Restituez intégralement et sans la moindre modification le passage sur l'écriture libyco-berbère.

Texte source.
——————

Si maintenant l'on remonte au passé, on croit apercevoir dans cette «teneur ludique» le lointain reflet d'une fonction magique, voire religieuse, que l'écriture remplit dans d'autres civilisations. Comment expliquer autrement la présence de lettres sur un personnage, homme ou plutôt génie, gravé plusieurs siècles avant notre ère dans la roche du Grand Atlas marocain ? ou encore sur une planche funéraire découverte dans une grotte des îles Canaries et attribuée au IXe ou au Xe siècle après J.-C. ?

Une évolution qui n'est pas linéaire

Considérer l'histoire de l'écriture libyco-berbère comme un parcours linéaire qui, partant des origines, passerait par les inscriptions libyques pour aboutir aux alphabets touaregs serait une simplification abusive. Les origines sont obscures. L'hypothèse d'une écriture créée de toutes pièces (par le roi numide Massinissa, selon certains) n'est pas tenable. On a donc cherché un modèle dans le monde sémitique, dont le berbère, langue chamito-sémitique, n'est pas trop éloigné. Le premier modèle qui s'offre à l'esprit est naturellement le punique, qui a joué un rôle important en Afrique du Nord et dont le nom même serait devenu le nom touareg des caractères d'écriture, tifinagh «les puniques». Même si cette étymologie était exacte, elle ne serait pas probante. En fait, la forme et le style des caractères n'appuient pas l'hypothèse punique. On se tourne plus volontiers vers les anciens alphabets de l'Arabie du Sud. Mais, si l'influence sémitique paraît démontrée par le type consonantique de l'écriture, les rapprochements proposés ne résolvent pas tout. Plus satisfaisante est l'idée d'une écriture née, peut-être sous le choc du sémitique, d'un stock de signes (marques de bétail ou tatouages, par exemple) qui, perfectionnés au fil du temps par une série d'innovations ou d'emprunts, seraient devenus des lettres proprement dites. A partir de là, l'écriture libyco-berbère a pu trouver diverses applications, selon les lieux et les époques. Du fond ancien et permanent se sont détachées, comme les fleurs d'un bouquet, des formes particulières.

——————

(Entrées de la collection)
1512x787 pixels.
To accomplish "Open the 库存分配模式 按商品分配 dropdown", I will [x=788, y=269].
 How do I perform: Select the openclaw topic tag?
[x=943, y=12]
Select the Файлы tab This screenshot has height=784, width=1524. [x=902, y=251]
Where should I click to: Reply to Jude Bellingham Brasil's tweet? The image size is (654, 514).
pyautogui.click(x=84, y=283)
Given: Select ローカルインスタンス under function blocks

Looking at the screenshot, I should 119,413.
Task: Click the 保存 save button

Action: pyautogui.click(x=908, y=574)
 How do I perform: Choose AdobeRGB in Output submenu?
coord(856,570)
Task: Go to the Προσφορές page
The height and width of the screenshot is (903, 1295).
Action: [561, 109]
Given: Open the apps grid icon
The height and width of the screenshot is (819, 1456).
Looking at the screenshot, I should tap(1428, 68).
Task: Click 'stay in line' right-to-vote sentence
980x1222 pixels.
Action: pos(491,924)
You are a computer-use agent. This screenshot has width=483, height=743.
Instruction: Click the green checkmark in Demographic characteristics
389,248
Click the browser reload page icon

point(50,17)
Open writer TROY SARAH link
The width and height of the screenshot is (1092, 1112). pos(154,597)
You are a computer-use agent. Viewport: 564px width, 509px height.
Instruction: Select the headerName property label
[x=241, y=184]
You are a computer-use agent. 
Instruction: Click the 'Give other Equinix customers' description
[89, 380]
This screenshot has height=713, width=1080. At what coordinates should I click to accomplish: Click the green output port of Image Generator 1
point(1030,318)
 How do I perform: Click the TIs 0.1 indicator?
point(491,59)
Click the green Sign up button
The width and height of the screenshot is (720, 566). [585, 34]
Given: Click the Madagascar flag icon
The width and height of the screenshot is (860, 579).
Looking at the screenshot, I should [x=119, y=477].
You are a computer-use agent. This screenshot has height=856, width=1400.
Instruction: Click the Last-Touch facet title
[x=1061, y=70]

——————

Résultat attendu.
Si maintenant l'on remonte au passé, on croit apercevoir dans cette «teneur ludique» le lointain reflet d'une fonction magique, voire religieuse, que l'écriture remplit dans d'autres civilisations. Comment expliquer autrement la présence de lettres sur un personnage, homme ou plutôt génie, gravé plusieurs siècles avant notre ère dans la roche du Grand Atlas marocain ? ou encore sur une planche funéraire découverte dans une grotte des îles Canaries et attribuée au IXe ou au Xe siècle après J.-C. ?

Une évolution qui n'est pas linéaire

Considérer l'histoire de l'écriture libyco-berbère comme un parcours linéaire qui, partant des origines, passerait par les inscriptions libyques pour aboutir aux alphabets touaregs serait une simplification abusive. Les origines sont obscures. L'hypothèse d'une écriture créée de toutes pièces (par le roi numide Massinissa, selon certains) n'est pas tenable. On a donc cherché un modèle dans le monde sémitique, dont le berbère, langue chamito-sémitique, n'est pas trop éloigné. Le premier modèle qui s'offre à l'esprit est naturellement le punique, qui a joué un rôle important en Afrique du Nord et dont le nom même serait devenu le nom touareg des caractères d'écriture, tifinagh «les puniques». Même si cette étymologie était exacte, elle ne serait pas probante. En fait, la forme et le style des caractères n'appuient pas l'hypothèse punique. On se tourne plus volontiers vers les anciens alphabets de l'Arabie du Sud. Mais, si l'influence sémitique paraît démontrée par le type consonantique de l'écriture, les rapprochements proposés ne résolvent pas tout. Plus satisfaisante est l'idée d'une écriture née, peut-être sous le choc du sémitique, d'un stock de signes (marques de bétail ou tatouages, par exemple) qui, perfectionnés au fil du temps par une série d'innovations ou d'emprunts, seraient devenus des lettres proprement dites. A partir de là, l'écriture libyco-berbère a pu trouver diverses applications, selon les lieux et les époques. Du fond ancien et permanent se sont détachées, comme les fleurs d'un bouquet, des formes particulières.